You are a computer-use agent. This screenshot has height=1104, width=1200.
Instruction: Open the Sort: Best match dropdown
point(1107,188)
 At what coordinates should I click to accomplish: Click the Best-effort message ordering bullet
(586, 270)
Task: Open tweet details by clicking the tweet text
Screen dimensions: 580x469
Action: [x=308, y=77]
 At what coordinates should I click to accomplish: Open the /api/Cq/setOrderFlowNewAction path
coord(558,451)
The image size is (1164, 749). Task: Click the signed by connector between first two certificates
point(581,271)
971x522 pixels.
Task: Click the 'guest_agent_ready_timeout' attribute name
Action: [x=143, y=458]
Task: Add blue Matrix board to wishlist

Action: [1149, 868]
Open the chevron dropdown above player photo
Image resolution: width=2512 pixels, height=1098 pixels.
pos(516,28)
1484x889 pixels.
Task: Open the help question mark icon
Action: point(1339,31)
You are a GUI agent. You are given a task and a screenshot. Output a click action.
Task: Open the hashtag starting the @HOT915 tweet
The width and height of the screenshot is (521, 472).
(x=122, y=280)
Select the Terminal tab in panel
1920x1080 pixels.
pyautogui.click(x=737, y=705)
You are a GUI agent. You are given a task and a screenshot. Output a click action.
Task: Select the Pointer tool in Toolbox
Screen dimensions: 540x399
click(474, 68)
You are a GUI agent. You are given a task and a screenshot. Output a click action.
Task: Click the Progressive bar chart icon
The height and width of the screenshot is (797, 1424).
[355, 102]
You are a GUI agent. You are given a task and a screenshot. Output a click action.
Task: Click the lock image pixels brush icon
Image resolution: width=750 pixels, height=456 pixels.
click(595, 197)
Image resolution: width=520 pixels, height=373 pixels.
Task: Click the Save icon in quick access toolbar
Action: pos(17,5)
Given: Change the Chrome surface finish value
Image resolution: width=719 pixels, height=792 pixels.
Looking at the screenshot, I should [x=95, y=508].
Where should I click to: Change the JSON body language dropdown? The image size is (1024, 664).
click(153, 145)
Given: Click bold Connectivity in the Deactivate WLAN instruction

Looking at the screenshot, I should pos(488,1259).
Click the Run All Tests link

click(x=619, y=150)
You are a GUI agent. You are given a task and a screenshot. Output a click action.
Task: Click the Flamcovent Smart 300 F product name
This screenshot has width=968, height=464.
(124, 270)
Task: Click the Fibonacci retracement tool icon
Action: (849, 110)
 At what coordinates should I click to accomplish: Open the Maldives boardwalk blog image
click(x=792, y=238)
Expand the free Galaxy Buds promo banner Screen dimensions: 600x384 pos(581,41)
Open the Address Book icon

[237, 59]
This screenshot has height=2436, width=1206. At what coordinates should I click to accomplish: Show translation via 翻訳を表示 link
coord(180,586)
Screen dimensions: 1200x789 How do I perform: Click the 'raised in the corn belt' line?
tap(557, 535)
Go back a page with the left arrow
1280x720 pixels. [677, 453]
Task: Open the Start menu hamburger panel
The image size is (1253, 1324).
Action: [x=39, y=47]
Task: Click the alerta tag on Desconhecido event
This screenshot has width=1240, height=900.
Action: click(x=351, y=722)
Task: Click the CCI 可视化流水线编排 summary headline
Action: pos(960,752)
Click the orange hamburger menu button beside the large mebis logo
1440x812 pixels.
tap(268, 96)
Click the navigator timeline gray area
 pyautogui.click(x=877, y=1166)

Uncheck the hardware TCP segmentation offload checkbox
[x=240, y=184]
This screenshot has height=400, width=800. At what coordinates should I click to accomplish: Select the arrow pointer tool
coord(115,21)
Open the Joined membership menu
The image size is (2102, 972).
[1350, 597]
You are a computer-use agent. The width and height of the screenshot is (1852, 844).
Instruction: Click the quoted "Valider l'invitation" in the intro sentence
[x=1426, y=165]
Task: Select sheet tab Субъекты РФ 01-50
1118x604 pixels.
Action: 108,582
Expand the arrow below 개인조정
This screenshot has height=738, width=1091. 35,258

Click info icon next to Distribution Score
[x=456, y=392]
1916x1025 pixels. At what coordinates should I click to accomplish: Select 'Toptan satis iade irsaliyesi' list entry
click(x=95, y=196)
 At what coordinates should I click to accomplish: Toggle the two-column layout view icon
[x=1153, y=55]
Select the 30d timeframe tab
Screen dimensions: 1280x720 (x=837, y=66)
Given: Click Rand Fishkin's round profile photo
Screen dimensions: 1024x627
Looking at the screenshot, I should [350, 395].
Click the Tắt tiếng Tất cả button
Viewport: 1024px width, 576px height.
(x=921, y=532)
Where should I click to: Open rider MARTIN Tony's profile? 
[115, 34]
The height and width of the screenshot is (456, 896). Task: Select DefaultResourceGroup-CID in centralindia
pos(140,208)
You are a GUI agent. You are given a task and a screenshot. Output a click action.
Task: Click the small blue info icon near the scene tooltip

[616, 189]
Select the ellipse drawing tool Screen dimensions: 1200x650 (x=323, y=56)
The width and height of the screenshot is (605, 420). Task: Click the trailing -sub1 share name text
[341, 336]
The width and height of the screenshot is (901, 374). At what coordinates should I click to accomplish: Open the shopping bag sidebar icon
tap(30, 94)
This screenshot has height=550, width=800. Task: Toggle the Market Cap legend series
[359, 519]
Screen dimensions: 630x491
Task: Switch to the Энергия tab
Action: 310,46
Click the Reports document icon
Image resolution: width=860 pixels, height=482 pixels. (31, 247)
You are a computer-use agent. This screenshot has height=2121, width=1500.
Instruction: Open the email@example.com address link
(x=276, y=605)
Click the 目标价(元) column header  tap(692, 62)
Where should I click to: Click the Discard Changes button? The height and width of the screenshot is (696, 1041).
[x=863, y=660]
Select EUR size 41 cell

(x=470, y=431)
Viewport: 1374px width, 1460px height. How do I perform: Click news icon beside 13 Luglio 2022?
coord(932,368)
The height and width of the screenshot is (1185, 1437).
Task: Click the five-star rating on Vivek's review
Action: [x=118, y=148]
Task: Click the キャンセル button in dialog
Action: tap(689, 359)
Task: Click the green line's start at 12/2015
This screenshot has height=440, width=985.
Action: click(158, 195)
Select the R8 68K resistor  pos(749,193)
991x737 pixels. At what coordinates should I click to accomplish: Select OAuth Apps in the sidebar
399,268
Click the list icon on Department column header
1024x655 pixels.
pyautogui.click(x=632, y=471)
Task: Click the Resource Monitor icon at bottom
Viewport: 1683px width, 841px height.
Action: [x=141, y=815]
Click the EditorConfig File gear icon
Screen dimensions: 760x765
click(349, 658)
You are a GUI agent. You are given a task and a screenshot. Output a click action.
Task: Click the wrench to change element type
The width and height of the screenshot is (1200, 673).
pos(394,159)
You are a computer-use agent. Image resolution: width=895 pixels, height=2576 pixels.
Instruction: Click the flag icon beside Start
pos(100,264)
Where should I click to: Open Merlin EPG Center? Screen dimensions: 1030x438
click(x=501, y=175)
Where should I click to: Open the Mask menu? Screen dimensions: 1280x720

• [Required work]: Using the data above, transcribe the lines that run from the line with "The image size is (1253, 1324)." to the line with "Click the orange", both ends kept, and output nothing else.

• [Solution]:
The image size is (1253, 1324).
Action: [x=39, y=47]
Task: Click the alerta tag on Desconhecido event
This screenshot has width=1240, height=900.
Action: click(x=351, y=722)
Task: Click the CCI 可视化流水线编排 summary headline
Action: pos(960,752)
Click the orange hamburger menu button beside the large mebis logo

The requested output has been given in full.